Утвердив в прошлое царствование за собой титул непререкаемого политического оракула статьями по польскому вопросу, в нынешнее Катков от маленького Парижа на берегах Вислы перенес свою опеку на большой на берегах Сены и, сильно гневаясь на Бисмарка за нежелание признать в нем Дельфийского оракула, а не грамотного наследника Ивана Яковлевича Корейши на Шеллинговой подкладке, стал работать на многоплодной для себя стезе франко-русского союза. Но и тут шоры личных пристрастий скрыли от него опасность общения неограниченного монарха с самым открытым и победным воплощением республиканской власти. Но “скрытое великим уявися малым”, и этим еще летом один пастор в беседе с нами сравнил русского царя, заключающего союз с французским президентом, с семейной дамой, отдающей свою дочь в пансион содержательницы непотребного дома. Похвалы, расточаемые сего случая ради катковскими курантами по адресу весьма щедрой на оплату таковых республиканской власти, — это, конечно, очень сильный удар по зданию монархии, внушающий мысль, что, стало быть, республика вовсе не столь гнусное зло, коль скоро по нужде и русский царь принимает от нее руку помощи. Герцен и Миртов со своими женевскими подголосками сделали, пожалуй, меньше для примирения русской мысли с приемлемостью республиканского строя, чем столь искренне оплаканный государем Катков. Союз этот, подрубая внутри страны с корнем дерево ее исконного уклада, подводит нас под неисчислимые беды европейской войны, на которую, конечно, вынуждены будут пойти наши соседи немцы, коль скоро мы так тесно связались с их врагом, и сами французы, которые только потому и берут себе на повод казацкого медведя, что ждут его помощи в час того реванша, без мечты о котором ни один француз и не ляжет и не встанет.
В одной старинной, правда отреченной, книге предуказано, будто всякий покойник вратарю царства небесного должен предъявить складень с изображением содеянного им при жизни.
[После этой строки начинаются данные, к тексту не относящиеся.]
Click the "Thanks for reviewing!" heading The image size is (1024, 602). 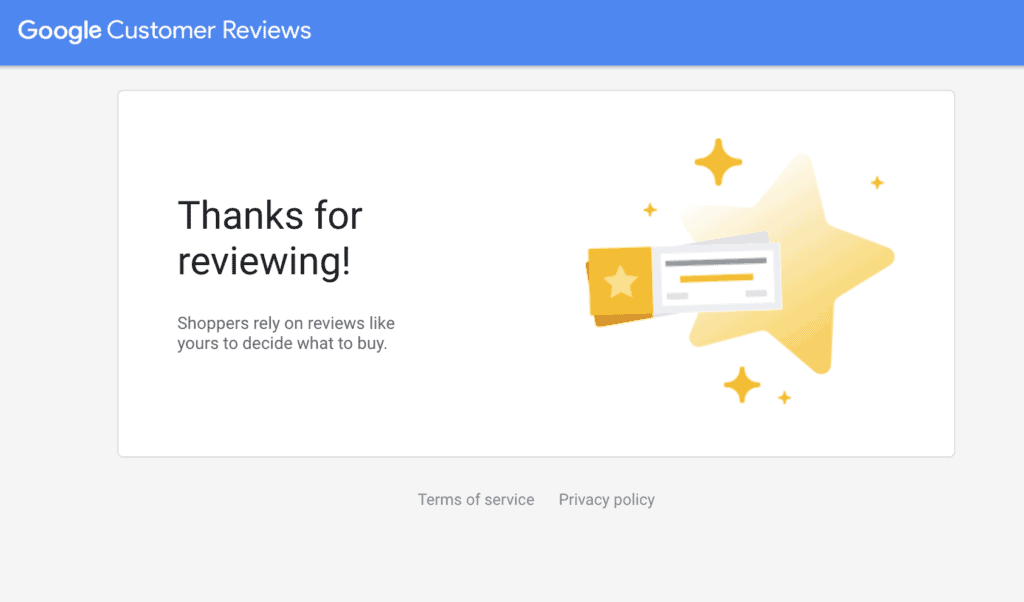[270, 237]
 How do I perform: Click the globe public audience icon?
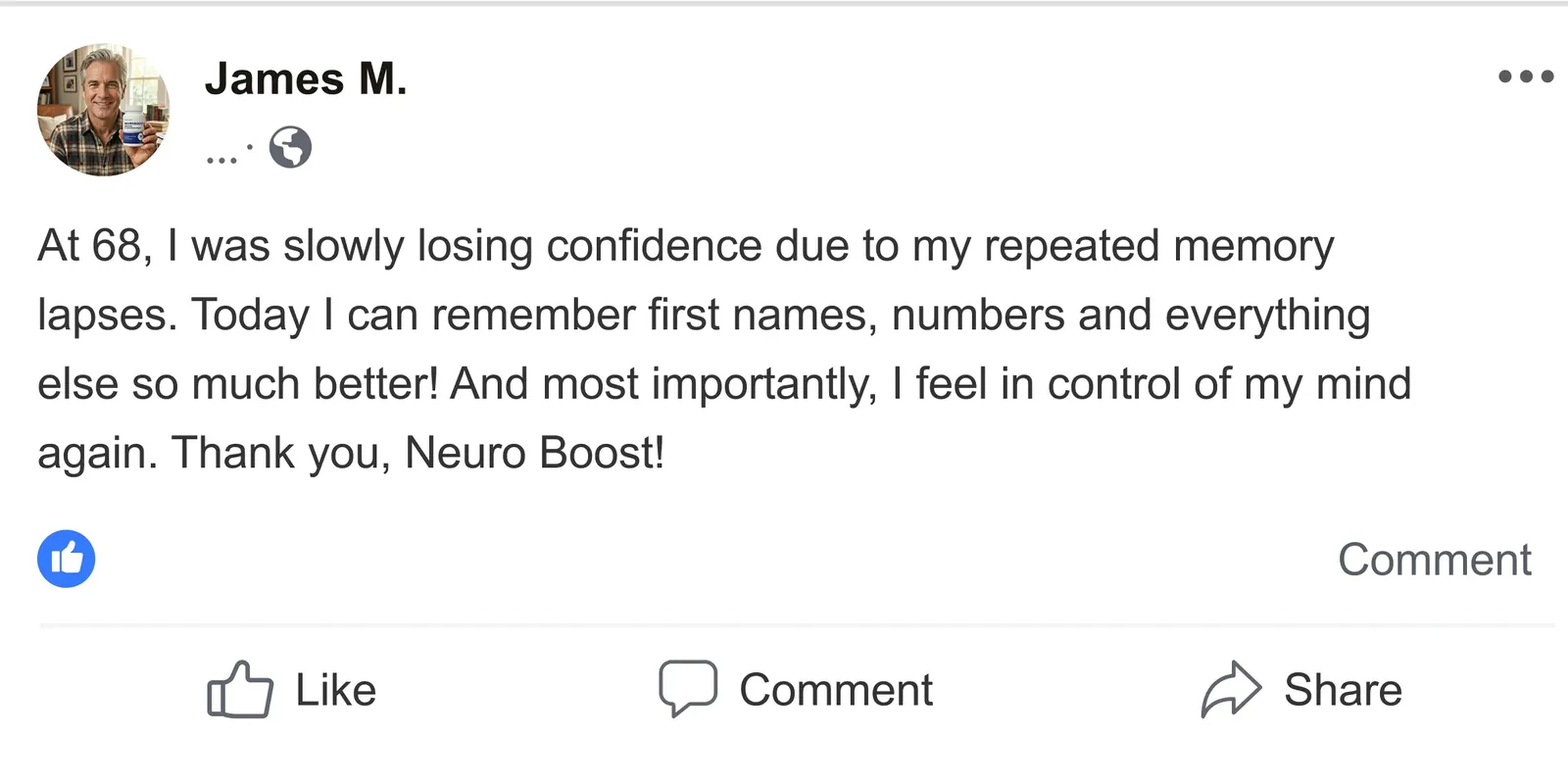click(290, 147)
Суздальские богомазы без труда составят таковой для душеньки благоволившего им Каткова: классицизм, разгром Польши, франко-русский союз займут створки этого оправдательного триптиха. Кто по намекам наших беглых строк с достаточной ясностью сообразил, во что России обошлись и еще обойдутся в грядущем эти дары Каткова, тот, пожалуй, подумает, что И. Д. Делянов обнаружил бы б?льшую прозорливость, если бы смирно сидел на паперти армянской церкви и не утруждал себя поездкой в Москву на похороны Каткова.